The autobath was humming quietly. He sat down facing it and waited. She came out in a few minutes, hair disarranged, damp around her forehead. She didn’t see him at first.
“Well,” she said coolly, staring at him. There was no question that she recognized him through the disguise. She slipped quickly into a robe that, whatever it did for her modesty, subtracted nothing from the view. He wished he was less tired and could appreciate it.
She found a cigarette and lighted it. “You’re pretty good, you know.”
“Yeah.” But not good enough, he thought.
“Why are you here?” she asked. She was nervous.
“You know,” he said. She had promised him help once before. Now let her deliver. But she had to volunteer.
“I know.” She looked down at her hands, long skilled hands. “I put in the circuit. But I didn’t choose you.”
He began to understand part of it. The ‘Medical Research’ business was just a cover. The real work was done at the police emergency hospital. That was why she had no laboratory.
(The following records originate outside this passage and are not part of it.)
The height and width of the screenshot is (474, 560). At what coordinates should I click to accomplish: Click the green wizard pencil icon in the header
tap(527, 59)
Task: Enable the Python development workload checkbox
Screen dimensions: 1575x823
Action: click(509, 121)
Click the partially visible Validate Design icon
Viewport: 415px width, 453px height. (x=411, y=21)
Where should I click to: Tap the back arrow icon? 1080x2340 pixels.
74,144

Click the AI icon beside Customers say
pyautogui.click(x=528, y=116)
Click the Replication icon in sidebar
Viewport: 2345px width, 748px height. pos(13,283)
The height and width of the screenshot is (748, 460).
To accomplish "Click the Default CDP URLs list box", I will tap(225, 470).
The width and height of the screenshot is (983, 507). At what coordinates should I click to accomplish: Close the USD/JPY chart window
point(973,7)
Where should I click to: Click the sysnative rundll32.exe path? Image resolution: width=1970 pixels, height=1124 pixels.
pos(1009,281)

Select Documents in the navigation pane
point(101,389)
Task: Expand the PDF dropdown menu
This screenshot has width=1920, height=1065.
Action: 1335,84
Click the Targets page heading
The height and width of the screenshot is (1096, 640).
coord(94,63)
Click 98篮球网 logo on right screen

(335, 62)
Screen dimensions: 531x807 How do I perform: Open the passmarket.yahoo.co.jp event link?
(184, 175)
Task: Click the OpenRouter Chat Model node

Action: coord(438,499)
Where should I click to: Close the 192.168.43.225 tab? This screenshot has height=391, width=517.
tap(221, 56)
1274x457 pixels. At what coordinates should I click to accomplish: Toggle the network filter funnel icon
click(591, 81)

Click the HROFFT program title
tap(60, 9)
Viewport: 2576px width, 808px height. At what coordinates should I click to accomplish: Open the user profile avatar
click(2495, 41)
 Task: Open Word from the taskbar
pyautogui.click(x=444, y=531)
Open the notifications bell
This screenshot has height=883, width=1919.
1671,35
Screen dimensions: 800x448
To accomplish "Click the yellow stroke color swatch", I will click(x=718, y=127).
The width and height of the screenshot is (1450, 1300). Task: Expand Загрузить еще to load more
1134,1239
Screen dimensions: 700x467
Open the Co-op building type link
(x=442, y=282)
And the raw material—
“Who did choose me?”
“The police. I have to take what they give me.”
There were certain implications in that statement he didn’t like. “Have there been others?”
“Two before you.”
“What happened to them?”
“They died.”
He didn’t like where this was taking him. His hand slid toward the tangle gun in his pocket. “Maybe I should die, too.”
She nodded. “That would be one solution.” She added harshly: “They shouldn’t have taken you. Legally speaking, you’re not a criminal. But I couldn’t investigate you personally before I put the circuit in.”
Why not? Was she an automaton that reacted in response to a button? In a way she was, but the button was psychological.
“That doesn’t help me,” he said tiredly. “The police wanted to catch Burlingame through me. That’s right, isn’t it?”
She indicated that it was.
“I did, without knowing what I was doing,” he went on. “Now I want out. Even if I cooperated with the cops, which I’m not going to do, I’m of no further value to them. Every criminal on Venus knows about me by now.”
 
; “That’s part of it,” she said. “But there’s more. You’ve tied up the machine and neither I nor the police can use it.”
* * * *
Explanations were coming faster. It was no wonder the police wanted him badly. They had a perfect device to use against criminals, which was all they were concerned with, and they couldn’t use it as long as the circuit was in him. It made sense, but that kind of logic was deadly—for him.
“I’ll face it,” he said. “I’ll take whatever charge they hang on me. It shouldn’t be more than a few years. You can use the time to take this damn thing out of me. Only I want a guarantee first.”
She got up and stood with the light behind her. It was deliberately intended to distract him. Under other circumstances, it would have.
“If it were a small circuit, over just a fraction of your body, I could cut it out,” she said. “But the way it is, I can’t. It would kill you.”
At least she was honest about it. And he still didn’t know what she meant when she had written, with his hands in the apartment, that she would help him. He would have to find out.
“I can smash the machine,” he said. “That’s the other solution.”
She leaned against the wall. “You can’t. And neither can I, though it’s technically my machine. It’s in the police department with an armed guard around it at all times. Besides, the machine can defend itself.”
He looked at her without understanding. It didn’t sound right. He was sweating under the makeup and part of it was coming loose.
“Then what did you mean when you said you’d help?” he asked. “You promised, but what can you do?”
“I never promised to help.” It was her turn not to understand. Her hand slipped down and so did the robe.
She was lying to him, had been lying all along. She never intended to help, though she said she would. The purpose? To lead him into a trap. She’d been successful enough. He looked up in anger, in time to see an object hurtling from her hand.